Remove unnecessary views from Nib view hierarchies
NBJMergeLayout is a view that, when added to a view, adds all of its subviews to that view and removes itself.
The power of the NBJMergeLayout
view comes when it's used as the root view in a Nib and that Nib is loaded as the root view of a custom view or control (see NJBNibBasedView for an easy way to do that). In this case it removes an unnecessary view from the resulting view hierarchy.
When the NBJMergeLayout
view is added to a view (didMoveToSuperview
for UIKit and viewDidMoveToSuperview
for AppKit) it does three things:
- It reassigns all of its own Autolayout constraints to the superview, changing any references for itself to the superview.
- It reassigns all of its subviews to the superview.

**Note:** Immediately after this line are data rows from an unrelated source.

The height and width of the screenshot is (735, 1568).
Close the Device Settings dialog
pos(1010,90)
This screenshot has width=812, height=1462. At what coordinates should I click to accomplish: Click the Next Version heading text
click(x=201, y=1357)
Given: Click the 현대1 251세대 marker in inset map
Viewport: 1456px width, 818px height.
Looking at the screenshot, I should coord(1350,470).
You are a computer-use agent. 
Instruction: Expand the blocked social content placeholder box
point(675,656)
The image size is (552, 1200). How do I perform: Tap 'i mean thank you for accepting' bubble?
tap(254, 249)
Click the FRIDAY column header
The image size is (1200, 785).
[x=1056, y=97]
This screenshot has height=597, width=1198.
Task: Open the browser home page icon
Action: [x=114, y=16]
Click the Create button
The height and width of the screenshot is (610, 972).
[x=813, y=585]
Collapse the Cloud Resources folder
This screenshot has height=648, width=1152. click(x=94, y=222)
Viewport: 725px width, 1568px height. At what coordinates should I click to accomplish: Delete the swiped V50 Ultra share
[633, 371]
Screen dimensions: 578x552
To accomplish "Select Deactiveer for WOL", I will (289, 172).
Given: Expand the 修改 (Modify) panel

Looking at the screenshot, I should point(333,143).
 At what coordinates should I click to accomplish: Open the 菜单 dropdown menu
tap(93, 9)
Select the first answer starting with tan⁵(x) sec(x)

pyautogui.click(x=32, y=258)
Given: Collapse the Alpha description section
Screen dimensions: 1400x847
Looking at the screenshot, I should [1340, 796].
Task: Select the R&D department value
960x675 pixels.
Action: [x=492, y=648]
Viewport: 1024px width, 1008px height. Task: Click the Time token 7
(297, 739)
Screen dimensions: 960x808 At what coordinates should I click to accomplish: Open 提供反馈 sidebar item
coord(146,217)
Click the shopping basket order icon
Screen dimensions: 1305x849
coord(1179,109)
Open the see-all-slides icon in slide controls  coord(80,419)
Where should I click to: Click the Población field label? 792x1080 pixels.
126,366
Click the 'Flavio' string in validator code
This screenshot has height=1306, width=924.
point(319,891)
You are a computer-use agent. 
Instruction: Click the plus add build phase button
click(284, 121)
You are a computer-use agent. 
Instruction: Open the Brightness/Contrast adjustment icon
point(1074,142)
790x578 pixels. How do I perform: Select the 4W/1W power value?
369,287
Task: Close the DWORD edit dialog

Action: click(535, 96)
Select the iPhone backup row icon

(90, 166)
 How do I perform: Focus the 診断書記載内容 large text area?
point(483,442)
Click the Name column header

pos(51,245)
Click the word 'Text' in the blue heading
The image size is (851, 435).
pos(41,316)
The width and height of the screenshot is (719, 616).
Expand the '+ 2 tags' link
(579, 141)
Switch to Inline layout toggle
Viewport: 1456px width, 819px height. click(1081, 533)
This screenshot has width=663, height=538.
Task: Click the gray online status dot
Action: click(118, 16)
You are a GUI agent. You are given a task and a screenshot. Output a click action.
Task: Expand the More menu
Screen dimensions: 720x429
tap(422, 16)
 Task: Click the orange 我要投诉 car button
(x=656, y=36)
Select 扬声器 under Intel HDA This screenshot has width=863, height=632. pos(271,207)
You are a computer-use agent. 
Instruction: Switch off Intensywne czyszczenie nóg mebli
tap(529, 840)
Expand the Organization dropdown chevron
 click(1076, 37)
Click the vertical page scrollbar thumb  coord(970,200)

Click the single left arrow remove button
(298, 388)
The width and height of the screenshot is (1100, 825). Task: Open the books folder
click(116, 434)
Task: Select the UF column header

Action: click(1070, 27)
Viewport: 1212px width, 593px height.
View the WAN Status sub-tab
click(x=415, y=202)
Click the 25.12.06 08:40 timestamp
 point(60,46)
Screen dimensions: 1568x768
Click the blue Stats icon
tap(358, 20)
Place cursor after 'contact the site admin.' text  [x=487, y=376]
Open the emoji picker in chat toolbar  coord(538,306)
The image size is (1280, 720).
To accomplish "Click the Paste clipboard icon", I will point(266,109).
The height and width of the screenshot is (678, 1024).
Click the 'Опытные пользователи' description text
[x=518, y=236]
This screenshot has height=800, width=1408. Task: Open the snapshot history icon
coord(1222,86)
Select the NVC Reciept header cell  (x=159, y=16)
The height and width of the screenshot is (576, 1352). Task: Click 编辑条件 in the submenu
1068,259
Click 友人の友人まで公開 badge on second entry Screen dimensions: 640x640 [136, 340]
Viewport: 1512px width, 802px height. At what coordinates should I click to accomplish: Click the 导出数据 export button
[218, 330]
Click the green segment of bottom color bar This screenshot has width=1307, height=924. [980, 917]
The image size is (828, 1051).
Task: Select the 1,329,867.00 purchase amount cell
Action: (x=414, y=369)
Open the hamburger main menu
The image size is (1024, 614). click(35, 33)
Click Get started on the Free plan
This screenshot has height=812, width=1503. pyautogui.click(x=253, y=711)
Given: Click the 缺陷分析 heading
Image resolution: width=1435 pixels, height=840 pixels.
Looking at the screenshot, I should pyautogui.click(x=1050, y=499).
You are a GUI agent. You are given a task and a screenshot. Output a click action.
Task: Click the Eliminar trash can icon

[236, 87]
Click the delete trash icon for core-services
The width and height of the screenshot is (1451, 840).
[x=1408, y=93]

- It removes itself from the superview.
The end result is all of the NBJMergeLayout
view's subviews are subviews of the view it was attached to, with the same constraints they had before (but now referencing their new superview), and the NBJMergeLayout
view is no longer part of the view hierarchy.
NBJMergeLayout
will update any IBOutlets in its superview that reference any of its constraints. This is needed because new constraints are created during the reassignment step described above. This covers almost any case in which you would normally use NBJMergeLayout
. Any other IBOutlets that reference these constraints will not be updated.